Top of DATA LISTING

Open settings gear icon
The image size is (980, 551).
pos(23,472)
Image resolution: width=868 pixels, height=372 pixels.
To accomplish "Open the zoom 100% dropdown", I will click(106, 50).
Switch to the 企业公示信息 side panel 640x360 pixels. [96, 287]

Bottom of DATA LISTING
Top of DATA LISTING

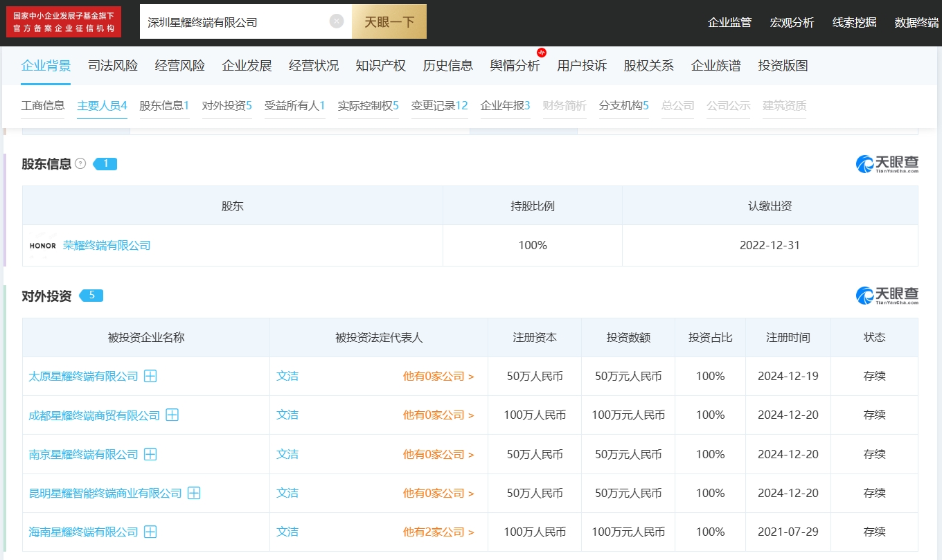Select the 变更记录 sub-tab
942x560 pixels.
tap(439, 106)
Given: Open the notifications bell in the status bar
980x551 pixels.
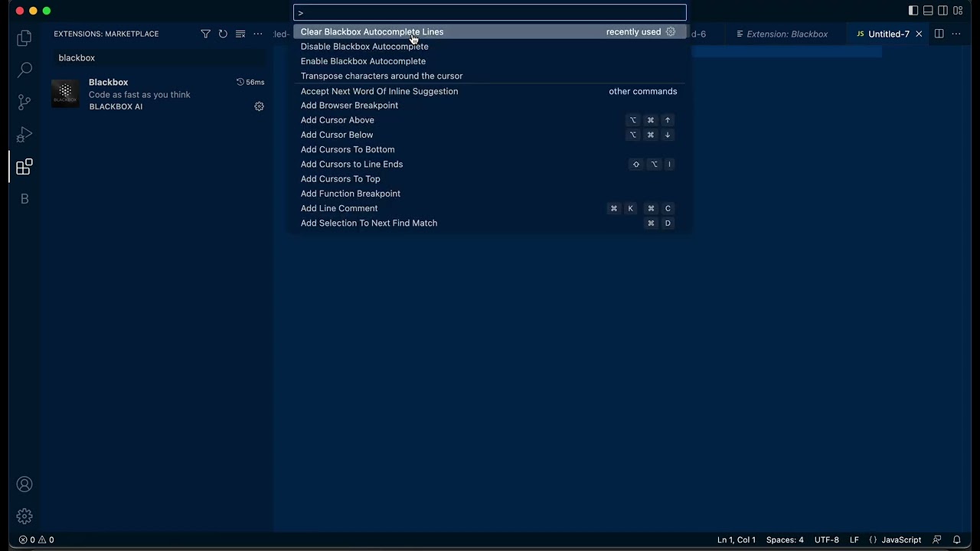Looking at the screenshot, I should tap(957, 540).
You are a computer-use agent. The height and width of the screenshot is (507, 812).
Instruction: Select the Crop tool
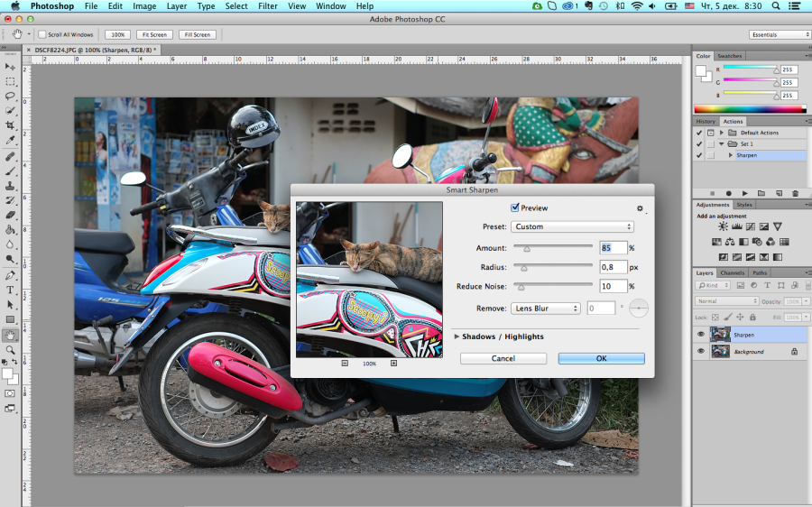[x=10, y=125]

Bottom of DATA LISTING
Top of DATA LISTING

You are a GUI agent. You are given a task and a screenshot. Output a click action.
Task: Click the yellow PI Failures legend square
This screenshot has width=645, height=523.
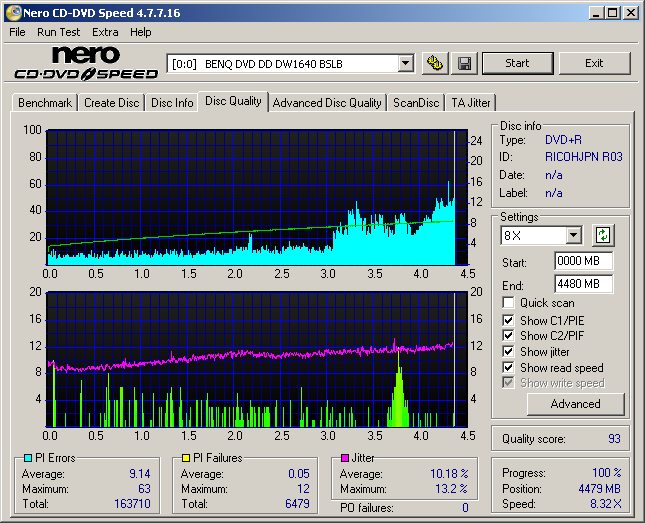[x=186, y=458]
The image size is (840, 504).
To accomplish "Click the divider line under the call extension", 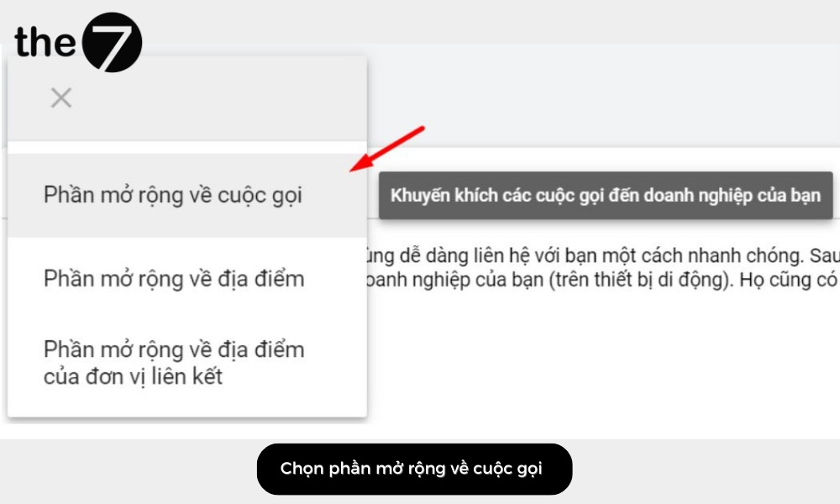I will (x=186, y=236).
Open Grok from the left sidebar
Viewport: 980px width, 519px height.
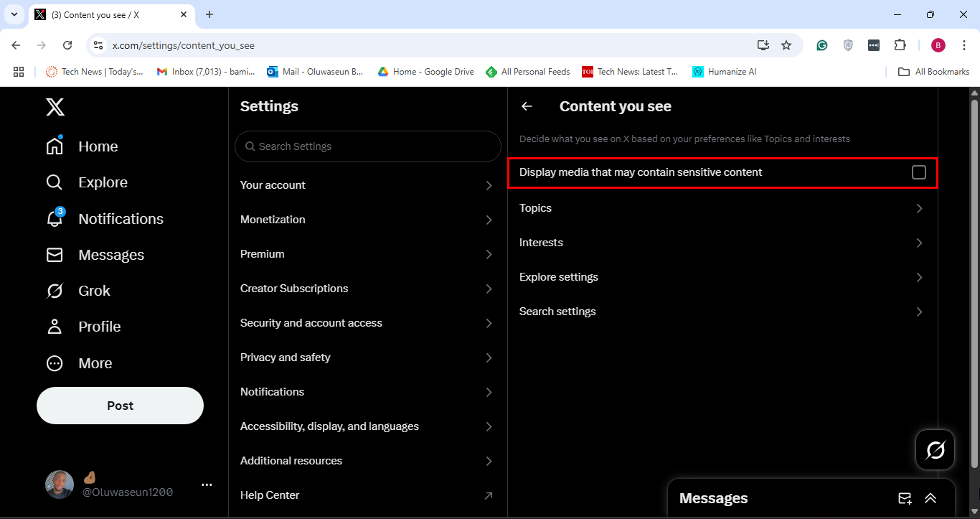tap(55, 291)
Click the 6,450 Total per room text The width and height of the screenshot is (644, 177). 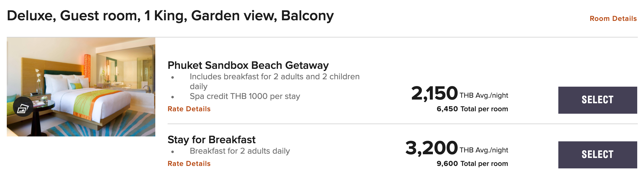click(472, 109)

Bottom of DATA LISTING

Whichever lines of the records above hold the word "agent" should all be copied out.

You are a computer-use agent. The height and width of the screenshot is (507, 812).
You are a GUI agent. You are given a task and a screenshot. Output a click action.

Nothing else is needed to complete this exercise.